Straddling two countries; and finding crew and equipment in a country that doesn’t have a significant film making infrastructure and bringing people (i.e., the Director of Photography, DP and gaffer, and four of the five main actors) and equipment from the U.S.

What were the most gratifying parts of film making?

The various landscapes of Costa Rica, the beaches (Manuel Antonio), the canals (Isla Damas) and the banana plantations. These were hard outdoor locations. I also have a particularly fondness for the shack in the banana plantation. It was a knockdown structure built by our art director.

The interiors were shot on a sound stage and the exterior we hauled and set up in the banana fields. The neon cross as well. That was particularly gratifying for me – putting a structure we constructed into a natural outdoor location. The shack looked beautiful in the plantation, as if it had been there forever. I was very sorry when we had to take it down.

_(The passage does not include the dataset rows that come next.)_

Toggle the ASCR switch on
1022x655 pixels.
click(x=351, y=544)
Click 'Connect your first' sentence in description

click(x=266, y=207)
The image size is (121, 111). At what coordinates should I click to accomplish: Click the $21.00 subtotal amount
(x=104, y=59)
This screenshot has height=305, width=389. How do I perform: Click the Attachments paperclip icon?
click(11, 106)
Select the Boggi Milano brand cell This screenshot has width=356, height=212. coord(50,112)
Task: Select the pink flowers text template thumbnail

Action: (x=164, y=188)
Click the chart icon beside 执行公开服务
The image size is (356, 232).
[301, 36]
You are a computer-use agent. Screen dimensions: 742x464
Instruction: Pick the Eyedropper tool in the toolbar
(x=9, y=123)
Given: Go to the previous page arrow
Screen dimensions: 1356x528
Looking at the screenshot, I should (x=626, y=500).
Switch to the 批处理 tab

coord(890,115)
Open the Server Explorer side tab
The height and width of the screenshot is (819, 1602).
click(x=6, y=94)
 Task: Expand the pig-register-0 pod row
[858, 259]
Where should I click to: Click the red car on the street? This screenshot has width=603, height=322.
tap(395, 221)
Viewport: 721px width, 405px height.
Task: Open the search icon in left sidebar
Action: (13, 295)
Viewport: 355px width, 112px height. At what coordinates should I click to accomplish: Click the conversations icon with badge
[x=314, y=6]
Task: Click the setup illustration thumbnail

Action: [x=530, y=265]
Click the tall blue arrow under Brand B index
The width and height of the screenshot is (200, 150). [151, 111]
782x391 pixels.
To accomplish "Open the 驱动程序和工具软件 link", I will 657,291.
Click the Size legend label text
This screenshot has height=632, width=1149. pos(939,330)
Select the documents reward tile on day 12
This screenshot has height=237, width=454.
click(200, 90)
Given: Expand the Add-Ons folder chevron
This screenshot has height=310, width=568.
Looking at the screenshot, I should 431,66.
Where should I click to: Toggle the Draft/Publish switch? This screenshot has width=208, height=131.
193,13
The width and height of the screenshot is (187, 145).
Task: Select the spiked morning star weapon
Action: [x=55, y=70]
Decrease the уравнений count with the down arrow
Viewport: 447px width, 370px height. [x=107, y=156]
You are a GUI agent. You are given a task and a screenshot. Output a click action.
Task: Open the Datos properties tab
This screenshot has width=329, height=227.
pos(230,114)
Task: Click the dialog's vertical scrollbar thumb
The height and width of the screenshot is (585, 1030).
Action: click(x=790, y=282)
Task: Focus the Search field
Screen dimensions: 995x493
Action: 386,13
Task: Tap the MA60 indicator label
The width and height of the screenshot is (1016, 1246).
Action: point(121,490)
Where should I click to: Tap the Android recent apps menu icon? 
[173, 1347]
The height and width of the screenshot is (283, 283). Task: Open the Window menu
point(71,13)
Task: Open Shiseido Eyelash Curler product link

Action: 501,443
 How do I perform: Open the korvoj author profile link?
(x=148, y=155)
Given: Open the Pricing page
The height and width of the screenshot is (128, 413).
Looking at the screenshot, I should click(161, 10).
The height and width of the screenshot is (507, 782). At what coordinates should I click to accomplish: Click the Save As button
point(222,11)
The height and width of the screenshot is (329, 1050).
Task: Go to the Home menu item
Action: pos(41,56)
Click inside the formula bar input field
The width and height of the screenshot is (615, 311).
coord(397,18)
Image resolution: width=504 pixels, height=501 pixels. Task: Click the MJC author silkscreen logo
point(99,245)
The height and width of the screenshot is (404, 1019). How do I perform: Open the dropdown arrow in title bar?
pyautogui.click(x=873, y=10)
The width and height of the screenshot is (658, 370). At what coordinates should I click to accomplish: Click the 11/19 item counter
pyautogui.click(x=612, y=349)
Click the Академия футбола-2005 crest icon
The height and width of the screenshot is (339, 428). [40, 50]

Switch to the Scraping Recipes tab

You and your husband made the film together, and your children are fully immersed in Costa Rica – what is the experience like as a family to live in Costa Rica?

Costa Rica has been a good place for us in that it has given us creative freedom. I think it has given my children a broader view of the world than if they were only growing up in the U.S. And of course they are bilingual, which is invaluable.

Would you shoot another film in Costa Rica?

We would shoot another film here if Costa Rica was an appropriate setting.

The odds of making it in the film industry are low, yet you did it. How do you feel about your success?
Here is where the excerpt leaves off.